The university has not said why the project is being abandoned but, in an review commissioned by UCC, the university was warned that there could be “repercussions” if the Chinese believed the project had been withdrawn over ethical concerns.

In November, 50 academics at UCC sought a report on whether Minzu University was linked to human rights abuses against the Uighur people in Xinjiang.

There has been sustained international condemnation of the Beijing government’s policy in Xinjiang where up to a million Uighur and other people from minority groups have been put in camps as part of a campaign the Chinese Communist Party has said is designed to target “extremism”.

In October, Alexander Dukalskis, an associate professor at UCD’s school of politics, said UCC’s joint college proposal with Minzu, a university that had a focus on ethnic studies, raised “huge ethical questions as China’s ethnic minority policy has become one of the most oppressive in the world in recent years”.

Connection with Minzu

The deepening of UCC’s already-existing links with Minzu was explored by a steering group chaired by the university’s interim president, Prof John O’Halloran.

Following the expressions of concern, Prof O’Halloran asked the chancellor of the National University of Ireland (NUI), Dr Maurice Manning, to review the proposed move.

In January, Dr Manning responded to Prof O’Halloran saying it was clear to him from his reading of the UCC proposal that the university was “operating very firmly within the NUI human rights guidelines” in relation to such projects.

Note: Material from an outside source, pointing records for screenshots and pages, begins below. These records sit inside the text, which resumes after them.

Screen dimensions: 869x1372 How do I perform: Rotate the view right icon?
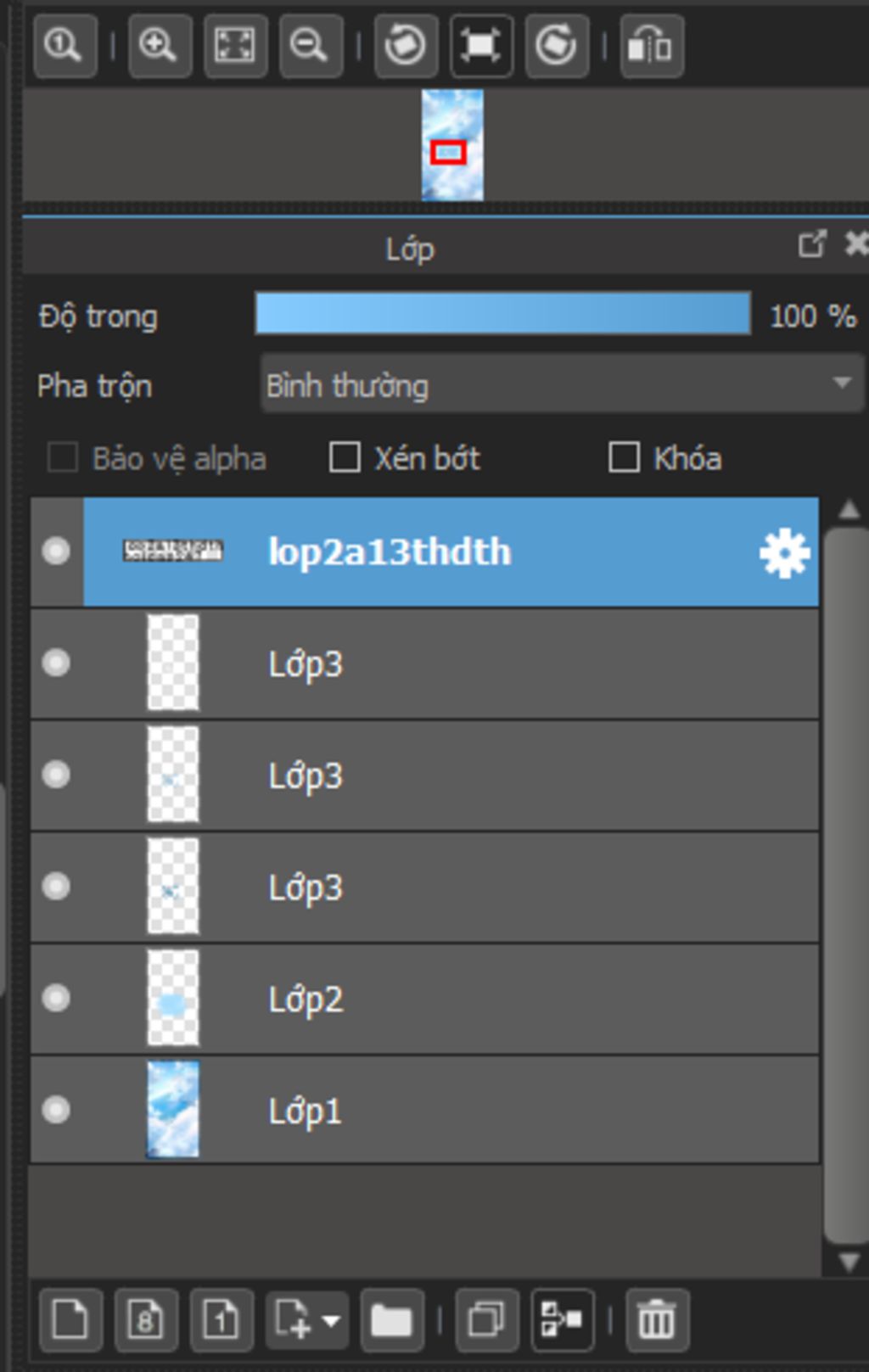[557, 45]
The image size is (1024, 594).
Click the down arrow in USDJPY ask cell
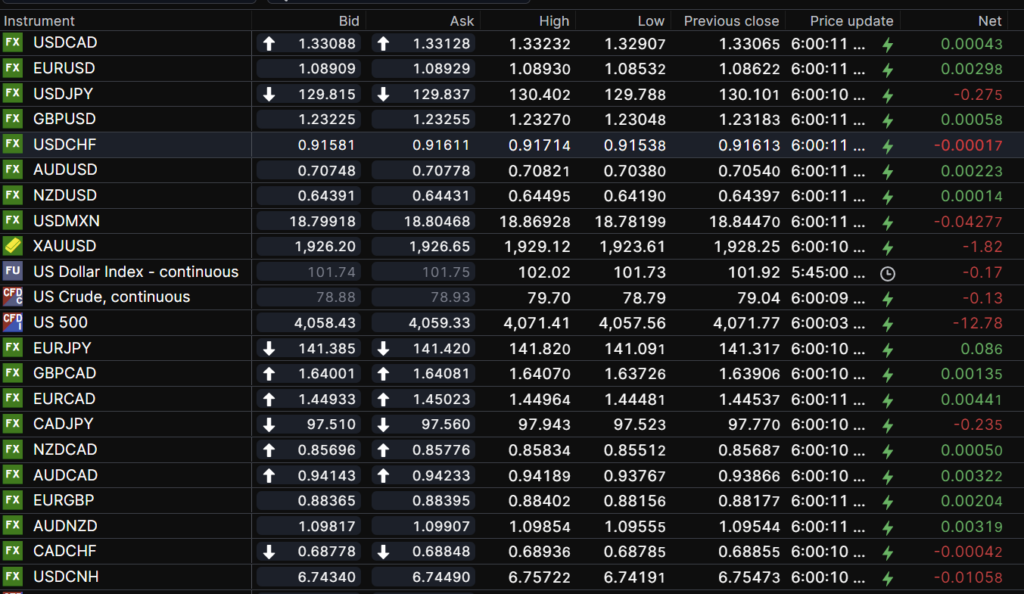[x=383, y=94]
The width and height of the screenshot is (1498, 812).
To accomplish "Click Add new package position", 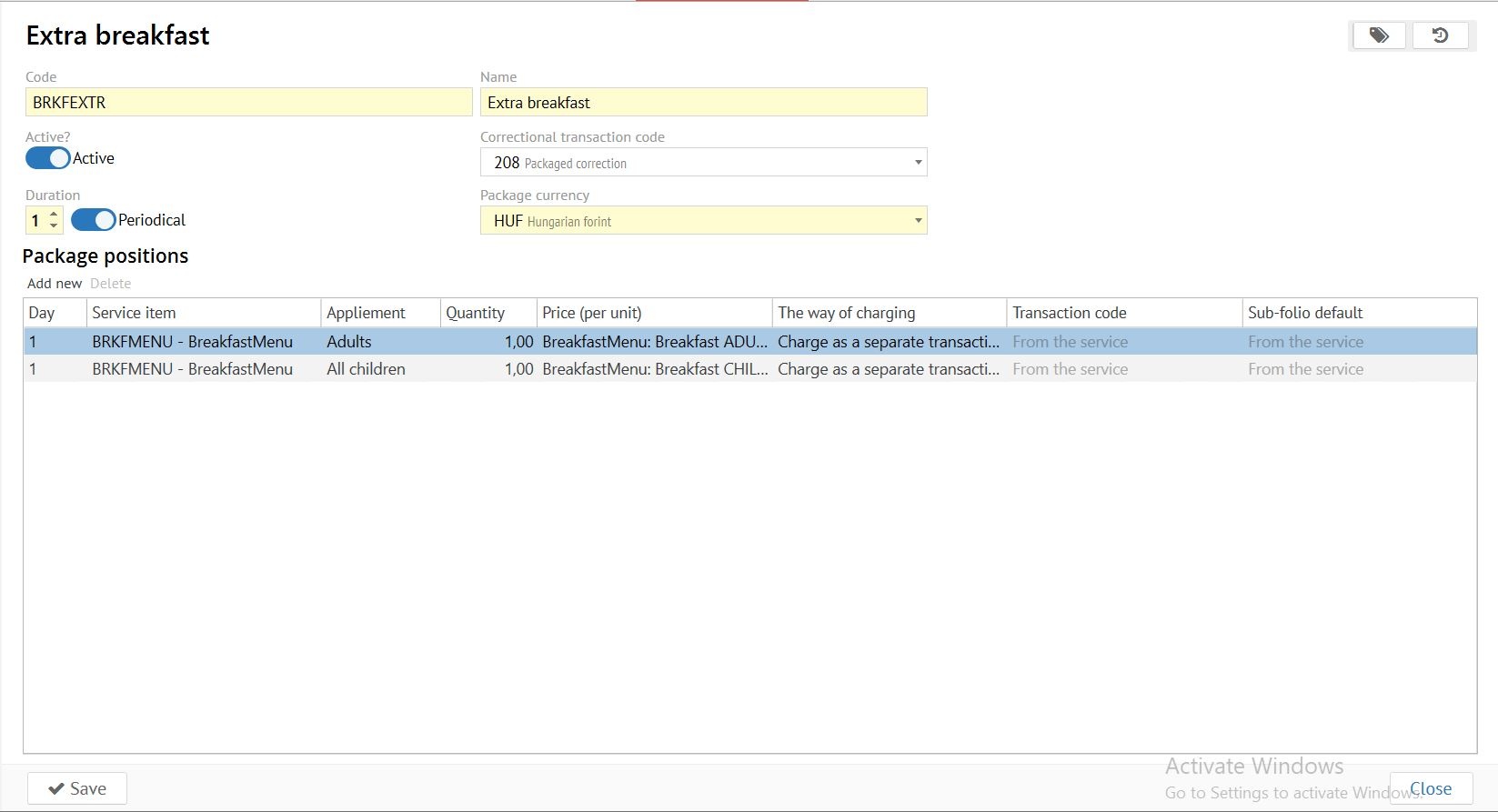I will [55, 284].
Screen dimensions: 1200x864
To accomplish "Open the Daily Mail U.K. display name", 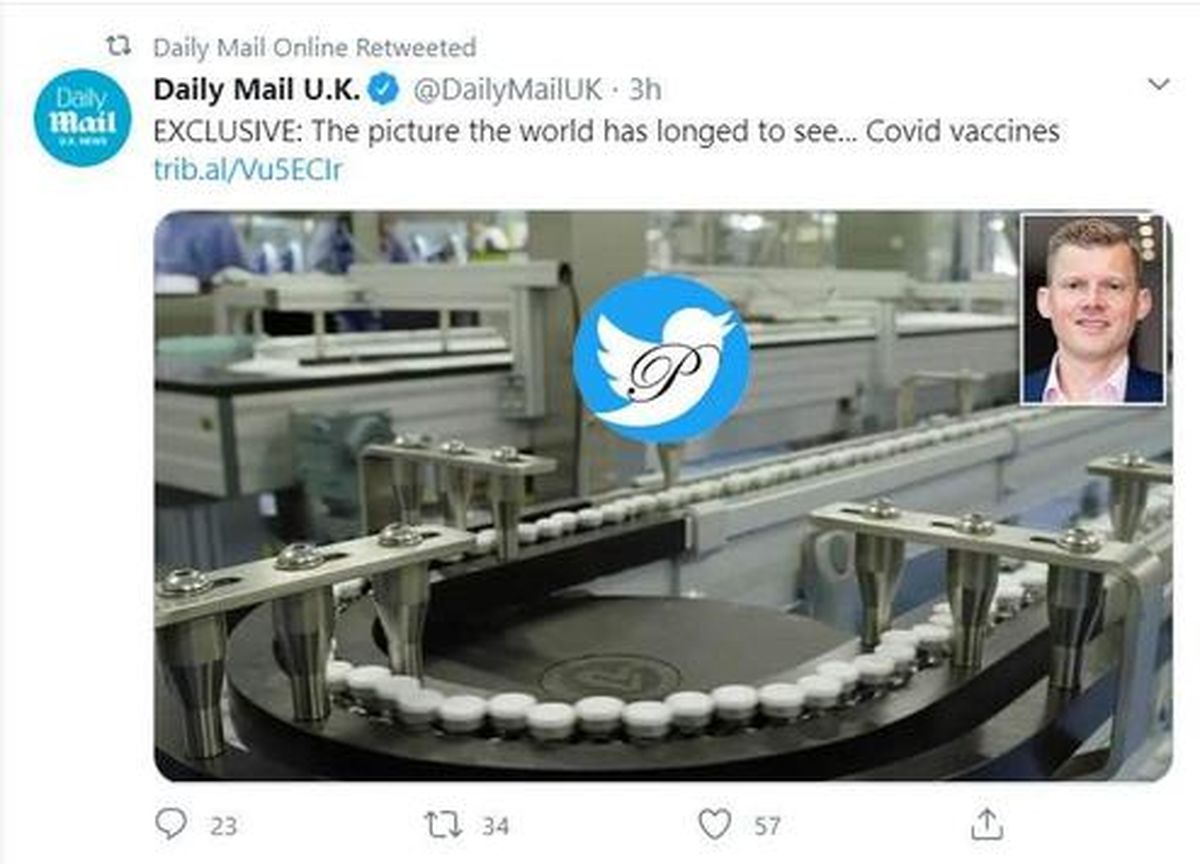I will [256, 90].

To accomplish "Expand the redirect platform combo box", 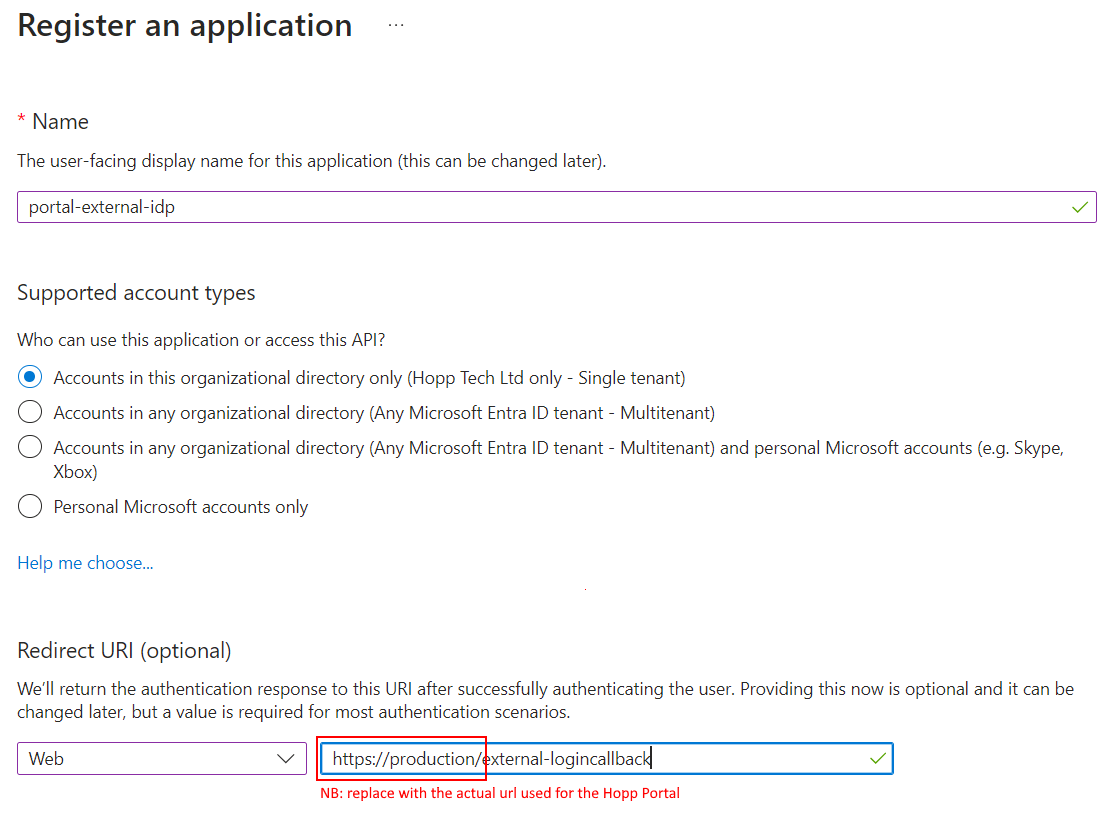I will point(160,758).
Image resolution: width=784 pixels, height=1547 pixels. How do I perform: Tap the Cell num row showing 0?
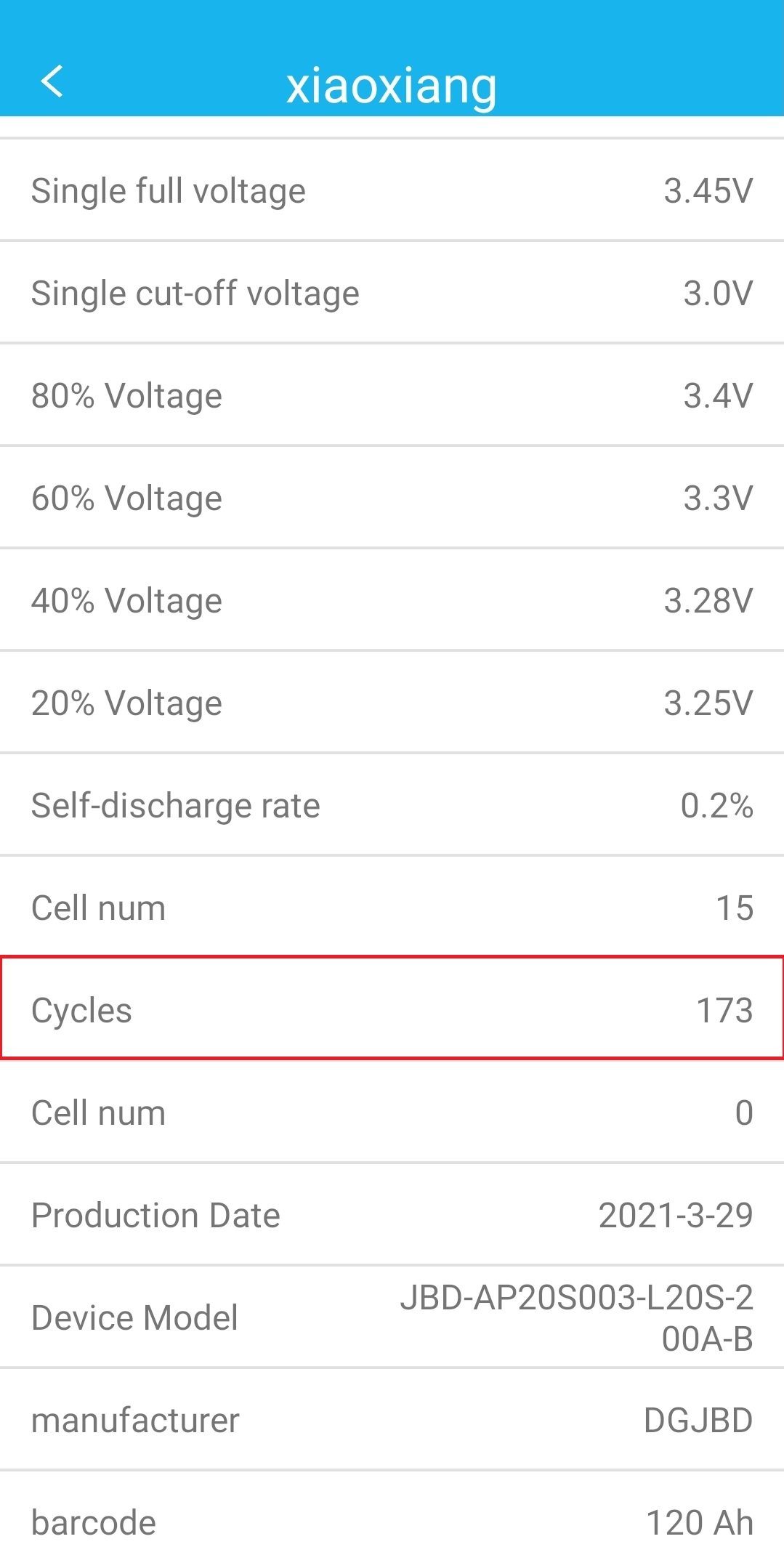point(392,1113)
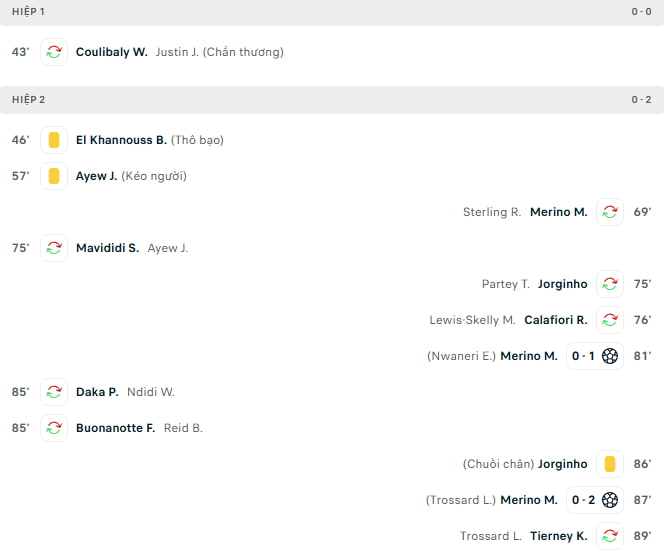Click Jorginho's yellow card icon at 86'
Screen dimensions: 666x559
[610, 464]
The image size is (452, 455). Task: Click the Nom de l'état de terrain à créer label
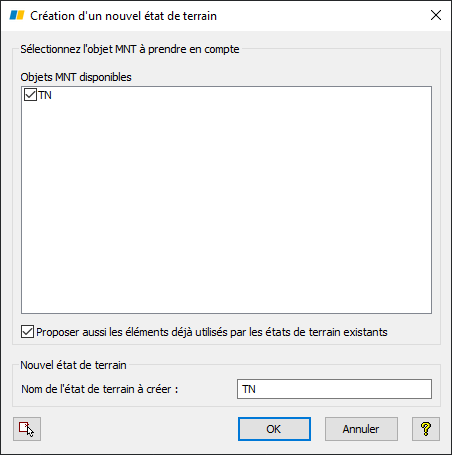point(100,389)
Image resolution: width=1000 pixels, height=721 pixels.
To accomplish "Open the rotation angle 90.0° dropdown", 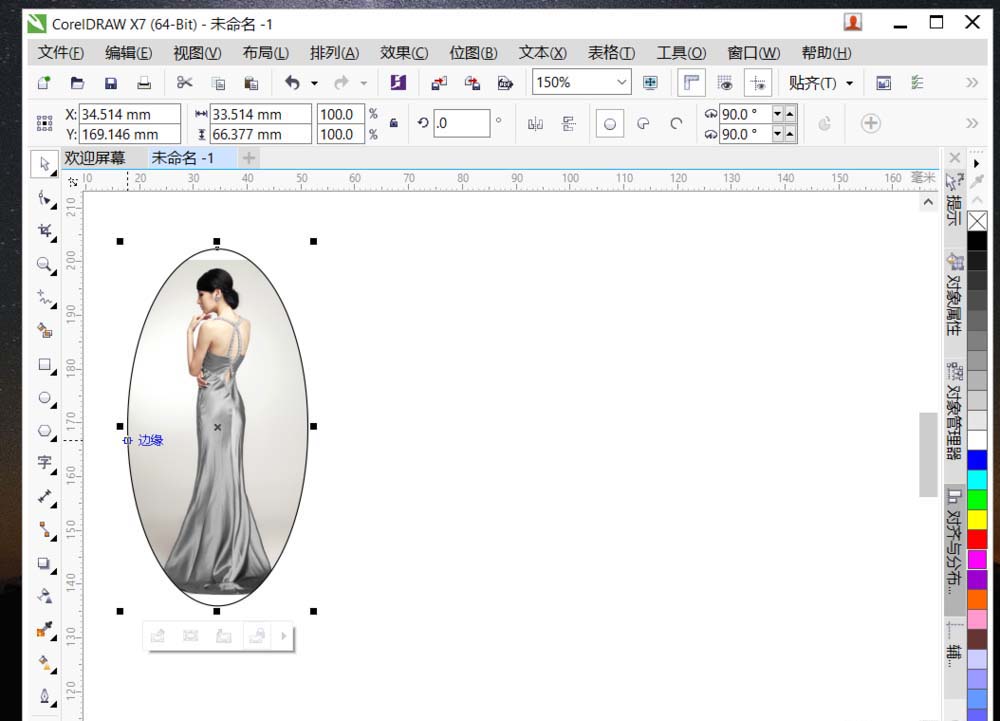I will click(x=777, y=114).
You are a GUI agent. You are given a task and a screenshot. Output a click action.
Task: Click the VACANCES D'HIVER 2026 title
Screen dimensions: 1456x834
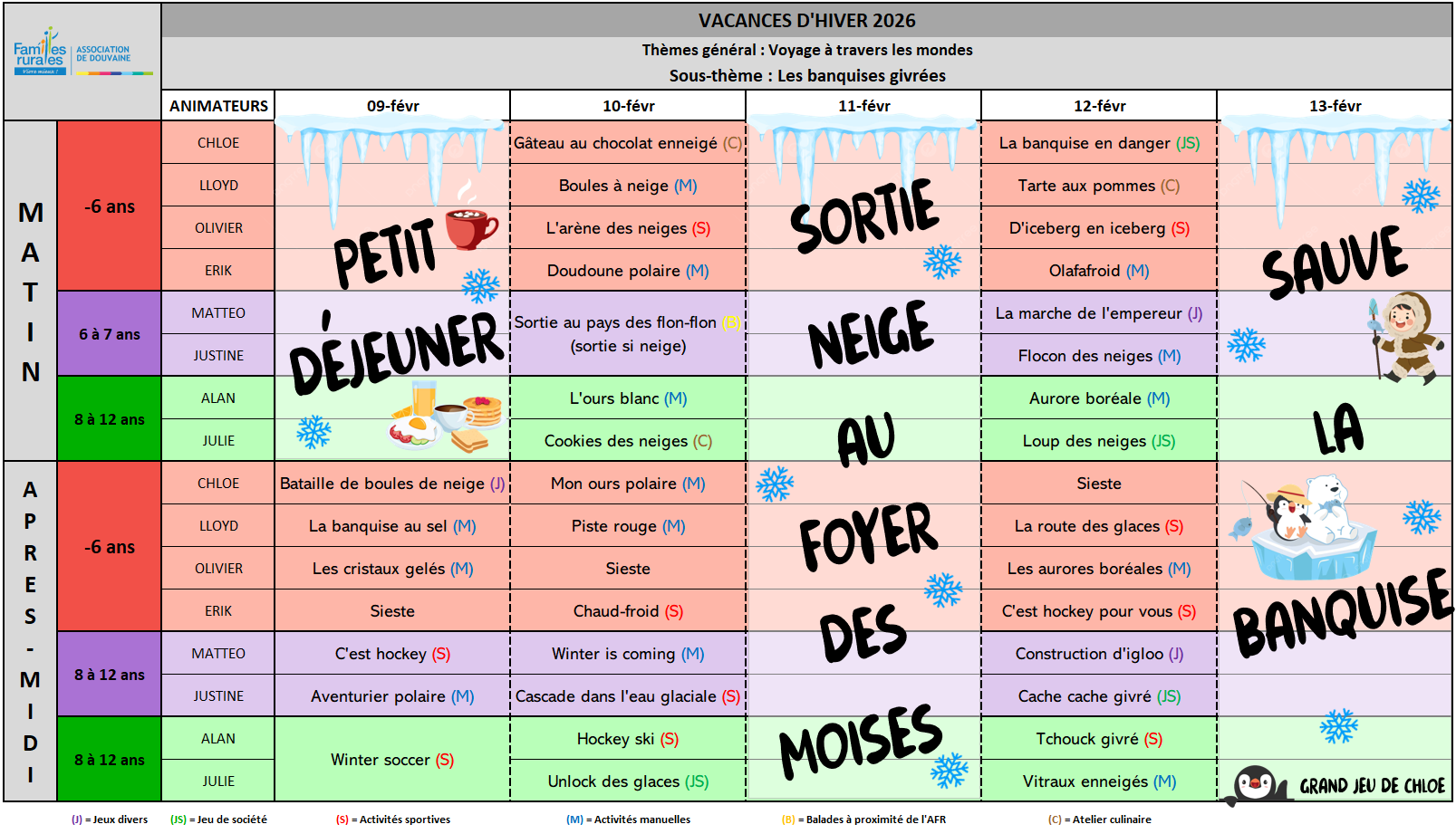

Documents released under Freedom of Information show that the project was to go for approval to UCC’s academic council in January and to the university’s governing body in February.

It would then, if approved, be submitted to the ministry of education in China this month, according to the plans shown to the NUI.

However, a spokesman for the university told The Irish Times on Wednesday that “university management has decided not to proceed with a joint college with Minzu University”. He would not comment further.

‘Core values’

The joint college proposal would have seen Cork’s involvement expand to include degrees in science, engineering, food science and law.

Among the documents submitted to the NUI by UCC was an “ethics review” by a UK consultancy on the question of whether the project with Minzu would be contrary to UCC’s “core values”.

In the report, which has been seen by The Irish Times, the consultants said that if it was decided not to proceed on ethical grounds, then it would not be feasible to continue with the already-existing UCC environmental science course with Minzu.

The Chinese would be “very surprised” if the internal consideration of the new project within UCC did not see it being approved, the report said.

Extracting UCC from the project would have to be handled “as tactfully as possible as there may well be repercussions on future opportunities for UCC in China if [Minzu] or the [Chinese ministry of education] considered that they had lost face.”

All of the four constituent universities in NUI – University College Dublin, University College Galway, University College Cork and Maynooth – have links with Chinese universities.